Georgian Alphabet

What is Georgia?

Georgia is a transcontinental country that has a variety of people and cultures, being at the intersection of Western Asia and Europe. Georgia is not to be confused with the U.S state of the same name, as this is a common misconception among English speakers in the west during normal conversation. Georgia is bordered by many countries in the Caucasus region, with a large influence from Russian and Turkish cultures. Roughly a third of the Georgian people live in Tbilisi, which is the capital and largest city.

Georgia is rife with a conflicting past, which was established by various independent kingdoms that came together in the classical era - most notably the Colchis and Iberia kingdoms. Georgians that are ethnic to the region have adopted Christianity as their professed and primary religion and it plays a large part in their culture. This also contributed to the political and religious/spiritual unification of the early period, which needed a proverbial glue to bind together the Georgian states. This was a common practice around Europe and influenced laws and writing forms. After the Russian revolution in 1917 which saw the rise of the Soviet Union, Georgia became an independent republic. Throughout time, the increasing yoke of their Russian overlords angered the population, which now has a large pro-west sentiment throughout its population to expel Russian forces from the South Ossetia and Abkhazia regions.

What is the Georgian Alphabet?

The Georgian alphabet has had many influences and now largely adopts both the Cyrillic and Latin alphabets as they are widespread and easily adaptable. However, Georgian scripts are broken into three writing systems that are used to write the ethnic Georgian language, which is called Asomtavruli, Nuskhuri, and Mkhedruli. The systems may differ in the appearance of the written letters, but they share the same name and alphabetical order, which is written horizontally from left to right.

The Mkhedruli script was once considered the civilian royal script of the early Kingdom of Georgia and was used for royal proclamations and royal charters. Throughout time, this was adopted as the primary script to write the Georgian language used by the common populace, with the other two scripts being reserved mainly for the Georgian Orthodox Church and in iconography and scriptures.

What is the History of the Georgian Alphabet?

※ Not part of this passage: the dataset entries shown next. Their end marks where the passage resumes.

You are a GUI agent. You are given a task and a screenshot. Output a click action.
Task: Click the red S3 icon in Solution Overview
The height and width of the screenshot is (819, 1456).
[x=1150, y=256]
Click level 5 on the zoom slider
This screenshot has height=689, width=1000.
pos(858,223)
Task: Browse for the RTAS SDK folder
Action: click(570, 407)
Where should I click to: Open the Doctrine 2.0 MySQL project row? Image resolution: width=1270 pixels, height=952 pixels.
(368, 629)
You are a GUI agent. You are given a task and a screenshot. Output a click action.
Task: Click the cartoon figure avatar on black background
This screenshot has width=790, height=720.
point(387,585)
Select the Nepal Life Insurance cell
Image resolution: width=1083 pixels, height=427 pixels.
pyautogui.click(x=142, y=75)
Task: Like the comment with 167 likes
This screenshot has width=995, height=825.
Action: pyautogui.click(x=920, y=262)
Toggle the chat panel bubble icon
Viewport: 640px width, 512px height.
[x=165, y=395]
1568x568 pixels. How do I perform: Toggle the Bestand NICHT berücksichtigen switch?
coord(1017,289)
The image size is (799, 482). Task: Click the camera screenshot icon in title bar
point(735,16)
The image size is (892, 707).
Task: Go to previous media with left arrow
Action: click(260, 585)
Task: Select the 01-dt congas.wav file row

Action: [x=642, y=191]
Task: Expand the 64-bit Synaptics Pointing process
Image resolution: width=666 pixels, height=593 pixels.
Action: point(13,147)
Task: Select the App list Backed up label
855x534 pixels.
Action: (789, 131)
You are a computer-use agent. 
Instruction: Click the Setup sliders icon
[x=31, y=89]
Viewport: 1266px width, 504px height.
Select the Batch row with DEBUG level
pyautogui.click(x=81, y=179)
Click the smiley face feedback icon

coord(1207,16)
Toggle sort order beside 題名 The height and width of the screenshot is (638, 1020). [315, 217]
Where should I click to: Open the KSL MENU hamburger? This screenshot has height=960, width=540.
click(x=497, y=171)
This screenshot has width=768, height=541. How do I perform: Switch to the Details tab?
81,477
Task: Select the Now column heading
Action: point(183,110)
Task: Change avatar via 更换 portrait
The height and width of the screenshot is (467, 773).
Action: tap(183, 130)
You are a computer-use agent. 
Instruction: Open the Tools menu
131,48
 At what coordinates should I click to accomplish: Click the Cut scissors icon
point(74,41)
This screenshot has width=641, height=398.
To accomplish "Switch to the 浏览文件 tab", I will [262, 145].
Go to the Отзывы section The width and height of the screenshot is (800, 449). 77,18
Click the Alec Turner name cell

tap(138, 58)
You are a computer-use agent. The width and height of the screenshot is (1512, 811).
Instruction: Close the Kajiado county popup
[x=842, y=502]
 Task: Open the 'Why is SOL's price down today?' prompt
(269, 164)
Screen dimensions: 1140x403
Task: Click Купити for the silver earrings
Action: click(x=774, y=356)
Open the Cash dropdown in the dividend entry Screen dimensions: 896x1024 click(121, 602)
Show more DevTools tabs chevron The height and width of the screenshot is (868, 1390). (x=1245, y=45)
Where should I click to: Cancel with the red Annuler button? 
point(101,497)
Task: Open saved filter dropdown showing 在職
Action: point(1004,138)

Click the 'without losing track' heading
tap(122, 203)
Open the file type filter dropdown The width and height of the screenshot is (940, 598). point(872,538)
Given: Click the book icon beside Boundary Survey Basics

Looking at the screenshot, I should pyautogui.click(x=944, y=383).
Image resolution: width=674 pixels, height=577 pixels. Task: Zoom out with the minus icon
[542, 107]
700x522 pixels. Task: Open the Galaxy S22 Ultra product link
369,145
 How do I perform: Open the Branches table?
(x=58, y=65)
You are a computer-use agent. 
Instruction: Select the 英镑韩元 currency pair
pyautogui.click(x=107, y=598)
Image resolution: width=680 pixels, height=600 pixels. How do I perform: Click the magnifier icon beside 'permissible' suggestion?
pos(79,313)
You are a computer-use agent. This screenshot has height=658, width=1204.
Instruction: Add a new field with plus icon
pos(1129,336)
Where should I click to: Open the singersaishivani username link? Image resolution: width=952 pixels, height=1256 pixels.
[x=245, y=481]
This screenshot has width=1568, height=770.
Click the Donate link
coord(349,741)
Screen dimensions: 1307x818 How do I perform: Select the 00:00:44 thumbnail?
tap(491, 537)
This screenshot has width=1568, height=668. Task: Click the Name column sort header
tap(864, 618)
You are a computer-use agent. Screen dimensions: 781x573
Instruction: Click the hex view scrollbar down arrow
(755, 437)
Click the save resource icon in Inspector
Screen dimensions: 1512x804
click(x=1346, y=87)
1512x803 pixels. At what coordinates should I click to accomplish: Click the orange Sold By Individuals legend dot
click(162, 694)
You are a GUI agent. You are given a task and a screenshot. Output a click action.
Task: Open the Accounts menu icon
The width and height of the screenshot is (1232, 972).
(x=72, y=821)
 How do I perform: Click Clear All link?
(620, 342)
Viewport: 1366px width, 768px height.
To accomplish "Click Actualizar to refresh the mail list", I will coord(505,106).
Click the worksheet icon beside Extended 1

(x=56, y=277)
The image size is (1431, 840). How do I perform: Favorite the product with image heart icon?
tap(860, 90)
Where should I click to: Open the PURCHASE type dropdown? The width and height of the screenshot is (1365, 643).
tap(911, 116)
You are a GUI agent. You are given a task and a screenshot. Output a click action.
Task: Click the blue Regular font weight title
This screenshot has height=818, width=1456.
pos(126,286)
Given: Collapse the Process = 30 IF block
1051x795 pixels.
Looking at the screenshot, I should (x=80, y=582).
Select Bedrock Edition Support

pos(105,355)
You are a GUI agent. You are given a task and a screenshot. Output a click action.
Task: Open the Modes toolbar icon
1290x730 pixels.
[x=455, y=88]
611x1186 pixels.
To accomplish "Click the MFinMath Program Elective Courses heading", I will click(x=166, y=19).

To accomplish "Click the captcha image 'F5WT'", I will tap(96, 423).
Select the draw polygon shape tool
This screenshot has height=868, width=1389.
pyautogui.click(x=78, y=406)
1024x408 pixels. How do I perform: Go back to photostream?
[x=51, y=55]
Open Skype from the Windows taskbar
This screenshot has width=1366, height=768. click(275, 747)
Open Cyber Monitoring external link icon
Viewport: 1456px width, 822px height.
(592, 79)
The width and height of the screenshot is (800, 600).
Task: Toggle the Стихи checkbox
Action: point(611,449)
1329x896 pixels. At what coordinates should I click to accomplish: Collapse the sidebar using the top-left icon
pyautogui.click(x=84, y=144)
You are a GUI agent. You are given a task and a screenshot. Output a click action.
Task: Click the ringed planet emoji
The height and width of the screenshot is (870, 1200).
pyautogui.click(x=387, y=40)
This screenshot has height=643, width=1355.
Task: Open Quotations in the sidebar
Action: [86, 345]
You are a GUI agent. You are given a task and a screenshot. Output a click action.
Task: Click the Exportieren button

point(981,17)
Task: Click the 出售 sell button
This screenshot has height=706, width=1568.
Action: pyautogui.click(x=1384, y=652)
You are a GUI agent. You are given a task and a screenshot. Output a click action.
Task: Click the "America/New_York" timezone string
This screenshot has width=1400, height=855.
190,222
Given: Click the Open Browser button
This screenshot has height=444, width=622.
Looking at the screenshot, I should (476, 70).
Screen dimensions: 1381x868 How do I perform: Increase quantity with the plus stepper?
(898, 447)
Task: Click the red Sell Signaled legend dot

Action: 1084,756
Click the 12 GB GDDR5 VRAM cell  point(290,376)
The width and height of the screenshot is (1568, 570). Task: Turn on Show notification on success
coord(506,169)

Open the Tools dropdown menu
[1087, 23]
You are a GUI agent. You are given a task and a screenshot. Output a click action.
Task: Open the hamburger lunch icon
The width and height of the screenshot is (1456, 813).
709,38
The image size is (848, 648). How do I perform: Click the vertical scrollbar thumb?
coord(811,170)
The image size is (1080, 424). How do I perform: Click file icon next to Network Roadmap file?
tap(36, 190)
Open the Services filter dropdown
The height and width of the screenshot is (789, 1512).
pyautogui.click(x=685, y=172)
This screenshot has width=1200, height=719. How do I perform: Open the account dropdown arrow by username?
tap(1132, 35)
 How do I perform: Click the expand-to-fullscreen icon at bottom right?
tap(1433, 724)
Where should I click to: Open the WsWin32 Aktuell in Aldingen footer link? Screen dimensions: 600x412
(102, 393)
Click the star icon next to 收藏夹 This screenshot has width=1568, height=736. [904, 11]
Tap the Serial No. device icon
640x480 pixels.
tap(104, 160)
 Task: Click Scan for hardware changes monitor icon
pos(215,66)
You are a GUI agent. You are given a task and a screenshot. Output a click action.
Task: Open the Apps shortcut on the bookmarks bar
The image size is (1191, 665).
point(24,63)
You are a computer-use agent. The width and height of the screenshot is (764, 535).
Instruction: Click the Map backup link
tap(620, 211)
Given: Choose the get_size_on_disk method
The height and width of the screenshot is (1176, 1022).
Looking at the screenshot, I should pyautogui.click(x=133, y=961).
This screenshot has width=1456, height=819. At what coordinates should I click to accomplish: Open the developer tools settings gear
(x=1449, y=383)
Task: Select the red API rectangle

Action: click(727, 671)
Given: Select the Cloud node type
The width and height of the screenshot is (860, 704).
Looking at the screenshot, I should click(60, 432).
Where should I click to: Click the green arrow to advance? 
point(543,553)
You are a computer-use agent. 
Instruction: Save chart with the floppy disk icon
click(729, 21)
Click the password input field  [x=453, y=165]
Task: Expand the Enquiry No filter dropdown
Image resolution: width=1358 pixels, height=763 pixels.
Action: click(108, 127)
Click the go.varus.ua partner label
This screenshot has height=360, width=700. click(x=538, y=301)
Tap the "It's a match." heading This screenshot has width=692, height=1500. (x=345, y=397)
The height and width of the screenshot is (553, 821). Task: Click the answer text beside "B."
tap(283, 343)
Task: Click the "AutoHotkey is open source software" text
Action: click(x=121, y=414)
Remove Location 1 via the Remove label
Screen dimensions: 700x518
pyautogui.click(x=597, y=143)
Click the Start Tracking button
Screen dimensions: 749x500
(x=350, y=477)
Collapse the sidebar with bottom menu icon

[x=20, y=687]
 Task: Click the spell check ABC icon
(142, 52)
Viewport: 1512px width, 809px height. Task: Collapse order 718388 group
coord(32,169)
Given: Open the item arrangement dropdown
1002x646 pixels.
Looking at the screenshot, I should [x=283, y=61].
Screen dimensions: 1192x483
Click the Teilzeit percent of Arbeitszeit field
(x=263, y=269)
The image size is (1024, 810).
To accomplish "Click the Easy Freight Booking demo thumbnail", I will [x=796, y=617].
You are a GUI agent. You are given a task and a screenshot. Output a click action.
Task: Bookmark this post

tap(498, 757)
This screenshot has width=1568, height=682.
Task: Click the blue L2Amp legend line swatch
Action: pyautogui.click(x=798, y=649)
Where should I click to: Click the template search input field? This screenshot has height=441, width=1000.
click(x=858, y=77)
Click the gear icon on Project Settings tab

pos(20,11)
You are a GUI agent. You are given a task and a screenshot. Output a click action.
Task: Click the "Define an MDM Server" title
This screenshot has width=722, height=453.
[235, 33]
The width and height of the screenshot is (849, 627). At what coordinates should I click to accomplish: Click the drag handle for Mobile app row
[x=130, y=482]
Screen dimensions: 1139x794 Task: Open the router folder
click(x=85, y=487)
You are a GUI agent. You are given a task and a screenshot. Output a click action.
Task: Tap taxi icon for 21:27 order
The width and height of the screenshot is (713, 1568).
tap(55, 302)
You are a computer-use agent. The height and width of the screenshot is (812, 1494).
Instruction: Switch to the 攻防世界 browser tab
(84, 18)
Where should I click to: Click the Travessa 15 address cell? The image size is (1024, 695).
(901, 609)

The history of the Georgian script is widely unknown and is a topic of debate. They are extremely unique in their characters and there are some theories as to how this came to be. The predominating opinion is that the structural form of the Georgian script is related to the Greek Alphabet although there are some exceptions. A few letters in the Georgian alphabet denote unique sounds which are grouped at the end and take some patience for outsiders to learn. The original Georgian script consisted of 38 letters. There are presently only 33 letters in use because 5 of these letters are obsolete and have been replaced by other instances where they do not need to be included for pronunciation.